Bisceglie, rafforzati i controlli dopo il grave episodio del 30 aprile: riunito il Comitato per l’ordine e la sicurezza pubblica


BARLETTA - Si è tenuta nella giornata del 1° maggio 2026 la riunione urgente del Comitato provinciale per l’ordine e la sicurezza pubblica, convocata dopo il grave episodio criminoso avvenuto a Bisceglie nella serata del 30 aprile, in cui un uomo è rimasto ucciso in seguito a una sparatoria nei pressi di un esercizio di ristorazione.

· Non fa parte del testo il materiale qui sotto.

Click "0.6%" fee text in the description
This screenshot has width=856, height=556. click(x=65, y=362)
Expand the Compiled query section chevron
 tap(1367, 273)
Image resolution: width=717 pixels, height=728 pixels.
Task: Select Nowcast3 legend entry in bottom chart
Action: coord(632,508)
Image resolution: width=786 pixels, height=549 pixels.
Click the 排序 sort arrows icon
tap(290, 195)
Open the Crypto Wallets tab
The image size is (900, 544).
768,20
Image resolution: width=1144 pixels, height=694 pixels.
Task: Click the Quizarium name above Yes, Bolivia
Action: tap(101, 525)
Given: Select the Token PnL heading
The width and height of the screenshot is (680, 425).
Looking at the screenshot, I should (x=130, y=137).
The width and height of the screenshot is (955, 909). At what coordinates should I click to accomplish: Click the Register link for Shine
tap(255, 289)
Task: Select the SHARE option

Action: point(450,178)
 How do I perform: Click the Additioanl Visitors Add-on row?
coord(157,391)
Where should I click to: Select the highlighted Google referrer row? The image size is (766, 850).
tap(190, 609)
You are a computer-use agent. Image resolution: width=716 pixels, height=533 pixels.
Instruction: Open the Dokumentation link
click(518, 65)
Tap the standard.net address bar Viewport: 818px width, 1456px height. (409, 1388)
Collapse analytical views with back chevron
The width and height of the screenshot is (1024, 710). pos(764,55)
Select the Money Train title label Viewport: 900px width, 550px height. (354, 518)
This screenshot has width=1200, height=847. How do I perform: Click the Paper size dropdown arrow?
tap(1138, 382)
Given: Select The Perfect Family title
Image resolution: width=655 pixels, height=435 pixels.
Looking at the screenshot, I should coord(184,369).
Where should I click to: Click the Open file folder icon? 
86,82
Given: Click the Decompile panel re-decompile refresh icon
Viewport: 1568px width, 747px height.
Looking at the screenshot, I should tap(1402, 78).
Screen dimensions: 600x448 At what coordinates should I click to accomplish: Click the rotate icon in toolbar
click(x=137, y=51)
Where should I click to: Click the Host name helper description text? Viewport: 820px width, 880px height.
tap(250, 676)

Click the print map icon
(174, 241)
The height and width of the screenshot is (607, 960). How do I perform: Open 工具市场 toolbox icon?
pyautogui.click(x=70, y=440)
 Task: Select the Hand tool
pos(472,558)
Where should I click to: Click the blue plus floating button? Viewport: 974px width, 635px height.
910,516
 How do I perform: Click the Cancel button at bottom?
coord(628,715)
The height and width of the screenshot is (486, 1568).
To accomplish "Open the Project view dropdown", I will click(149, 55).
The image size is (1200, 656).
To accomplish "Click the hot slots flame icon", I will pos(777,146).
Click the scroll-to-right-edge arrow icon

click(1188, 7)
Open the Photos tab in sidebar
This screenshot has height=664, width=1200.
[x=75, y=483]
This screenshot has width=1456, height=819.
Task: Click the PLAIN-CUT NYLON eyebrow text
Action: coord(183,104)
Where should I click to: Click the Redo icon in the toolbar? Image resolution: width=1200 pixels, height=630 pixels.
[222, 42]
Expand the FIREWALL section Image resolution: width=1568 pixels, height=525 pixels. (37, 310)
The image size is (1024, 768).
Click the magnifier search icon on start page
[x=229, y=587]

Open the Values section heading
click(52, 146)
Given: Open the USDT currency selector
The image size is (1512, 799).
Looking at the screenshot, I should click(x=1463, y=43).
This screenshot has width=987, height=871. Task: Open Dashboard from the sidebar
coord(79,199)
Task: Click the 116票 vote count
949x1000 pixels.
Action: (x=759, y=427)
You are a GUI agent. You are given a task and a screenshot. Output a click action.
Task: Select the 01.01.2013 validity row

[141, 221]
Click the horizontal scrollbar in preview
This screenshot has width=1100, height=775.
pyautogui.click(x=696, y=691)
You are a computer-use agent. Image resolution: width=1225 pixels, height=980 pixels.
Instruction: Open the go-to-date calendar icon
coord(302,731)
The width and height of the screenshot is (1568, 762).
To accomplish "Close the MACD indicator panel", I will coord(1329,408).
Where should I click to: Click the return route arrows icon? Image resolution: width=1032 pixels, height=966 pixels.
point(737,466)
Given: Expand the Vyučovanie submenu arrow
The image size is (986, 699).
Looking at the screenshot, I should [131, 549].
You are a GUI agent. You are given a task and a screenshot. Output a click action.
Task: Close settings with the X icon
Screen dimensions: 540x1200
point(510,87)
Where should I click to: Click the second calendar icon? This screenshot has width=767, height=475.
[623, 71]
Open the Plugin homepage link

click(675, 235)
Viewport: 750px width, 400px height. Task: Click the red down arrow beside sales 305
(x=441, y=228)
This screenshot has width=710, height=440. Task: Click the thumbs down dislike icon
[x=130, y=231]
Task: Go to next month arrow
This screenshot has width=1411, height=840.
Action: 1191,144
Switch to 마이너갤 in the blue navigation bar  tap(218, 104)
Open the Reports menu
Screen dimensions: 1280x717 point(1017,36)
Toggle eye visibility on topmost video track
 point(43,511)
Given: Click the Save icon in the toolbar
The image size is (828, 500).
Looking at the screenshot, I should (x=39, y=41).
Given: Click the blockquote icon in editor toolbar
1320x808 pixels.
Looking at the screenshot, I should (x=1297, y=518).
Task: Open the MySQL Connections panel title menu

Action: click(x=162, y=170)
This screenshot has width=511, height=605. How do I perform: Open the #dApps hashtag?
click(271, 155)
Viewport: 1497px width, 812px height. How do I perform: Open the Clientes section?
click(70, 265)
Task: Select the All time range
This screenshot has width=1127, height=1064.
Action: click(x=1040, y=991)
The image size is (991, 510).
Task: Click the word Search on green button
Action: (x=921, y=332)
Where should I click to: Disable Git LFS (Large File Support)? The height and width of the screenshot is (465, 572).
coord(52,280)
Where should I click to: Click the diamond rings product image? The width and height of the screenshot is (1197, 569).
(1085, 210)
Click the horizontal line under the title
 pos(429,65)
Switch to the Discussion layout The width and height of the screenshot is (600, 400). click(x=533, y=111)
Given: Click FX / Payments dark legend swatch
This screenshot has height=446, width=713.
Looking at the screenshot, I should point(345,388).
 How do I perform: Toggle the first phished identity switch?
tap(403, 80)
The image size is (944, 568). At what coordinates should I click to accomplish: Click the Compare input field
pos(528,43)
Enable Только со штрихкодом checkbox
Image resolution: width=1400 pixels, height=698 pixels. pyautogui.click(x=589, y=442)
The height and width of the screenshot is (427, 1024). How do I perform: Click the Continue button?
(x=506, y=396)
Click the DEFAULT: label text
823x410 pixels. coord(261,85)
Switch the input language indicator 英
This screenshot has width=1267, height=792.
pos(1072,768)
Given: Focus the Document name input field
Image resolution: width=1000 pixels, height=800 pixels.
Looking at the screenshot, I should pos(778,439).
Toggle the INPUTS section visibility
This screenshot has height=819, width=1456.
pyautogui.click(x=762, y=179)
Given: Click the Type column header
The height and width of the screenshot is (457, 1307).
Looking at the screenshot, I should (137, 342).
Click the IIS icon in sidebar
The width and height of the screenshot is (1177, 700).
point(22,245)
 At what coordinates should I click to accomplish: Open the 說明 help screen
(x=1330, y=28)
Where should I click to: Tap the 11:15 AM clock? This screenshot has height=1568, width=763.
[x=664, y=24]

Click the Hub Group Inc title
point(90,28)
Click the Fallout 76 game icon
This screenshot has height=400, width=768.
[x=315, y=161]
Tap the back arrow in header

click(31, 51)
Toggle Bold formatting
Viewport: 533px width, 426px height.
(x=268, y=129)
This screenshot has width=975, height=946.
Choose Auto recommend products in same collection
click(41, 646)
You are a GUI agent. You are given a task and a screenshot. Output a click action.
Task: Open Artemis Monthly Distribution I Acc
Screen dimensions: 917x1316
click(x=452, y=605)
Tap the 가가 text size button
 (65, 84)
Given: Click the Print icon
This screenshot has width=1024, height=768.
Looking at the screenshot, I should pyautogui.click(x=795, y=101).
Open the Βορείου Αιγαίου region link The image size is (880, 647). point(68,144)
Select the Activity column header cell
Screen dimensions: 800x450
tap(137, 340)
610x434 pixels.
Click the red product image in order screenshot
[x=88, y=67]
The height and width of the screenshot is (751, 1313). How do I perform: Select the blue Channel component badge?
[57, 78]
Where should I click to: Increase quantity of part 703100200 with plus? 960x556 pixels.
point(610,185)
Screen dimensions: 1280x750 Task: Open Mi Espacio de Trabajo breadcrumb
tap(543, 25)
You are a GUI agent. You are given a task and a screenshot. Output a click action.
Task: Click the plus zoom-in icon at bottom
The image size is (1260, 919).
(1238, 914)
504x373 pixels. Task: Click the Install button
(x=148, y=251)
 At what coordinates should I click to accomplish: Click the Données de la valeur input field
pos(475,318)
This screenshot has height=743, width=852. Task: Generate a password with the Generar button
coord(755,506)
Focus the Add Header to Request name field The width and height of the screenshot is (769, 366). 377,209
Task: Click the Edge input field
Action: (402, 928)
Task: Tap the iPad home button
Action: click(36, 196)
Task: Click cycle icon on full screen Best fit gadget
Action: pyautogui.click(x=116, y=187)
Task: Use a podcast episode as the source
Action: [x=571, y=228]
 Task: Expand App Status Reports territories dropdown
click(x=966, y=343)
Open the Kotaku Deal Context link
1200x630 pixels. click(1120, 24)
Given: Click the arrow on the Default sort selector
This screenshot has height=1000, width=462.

L’incontro è stato presieduto dal Prefetto della provincia di Barletta-Andria-Trani, Flavia Anania, e ha visto la partecipazione delle principali autorità di sicurezza territoriali, tra cui il Questore, il Comandante provinciale dei Carabinieri e quello della Guardia di Finanza, oltre al sindaco di Bisceglie.

Nel corso della riunione è stata condotta un’analisi approfondita del contesto dell’episodio, ancora al vaglio degli investigatori, che stanno lavorando per ricostruire la dinamica dei fatti e verificare eventuali collegamenti con la criminalità comune o organizzata.

Le autorità hanno ribadito che le indagini proseguono sotto il coordinamento della Procura competente e che tutte le ipotesi restano aperte.

Potenziamento dei controlli sul territorio

Per rispondere all’allarme sicurezza, è stato disposto un immediato rafforzamento dei servizi di controllo del territorio. Le misure prevedono un aumento della presenza delle forze dell’ordine, anche attraverso servizi straordinari ad “alto impatto”, con finalità di prevenzione e deterrenza.

È stato inoltre annunciato l’invio di ulteriori 10 unità dell’Arma dei Carabinieri a supporto del presidio territoriale.

Parallelamente, è in fase di completamento l’iter per l’apertura di un nuovo posto di polizia in città, considerato un ulteriore strumento di presidio della legalità.

Le istituzioni hanno assicurato che la situazione resta sotto costante monitoraggio e che ogni ulteriore misura necessaria sarà adottata tempestivamente per garantire la sicurezza della comunità.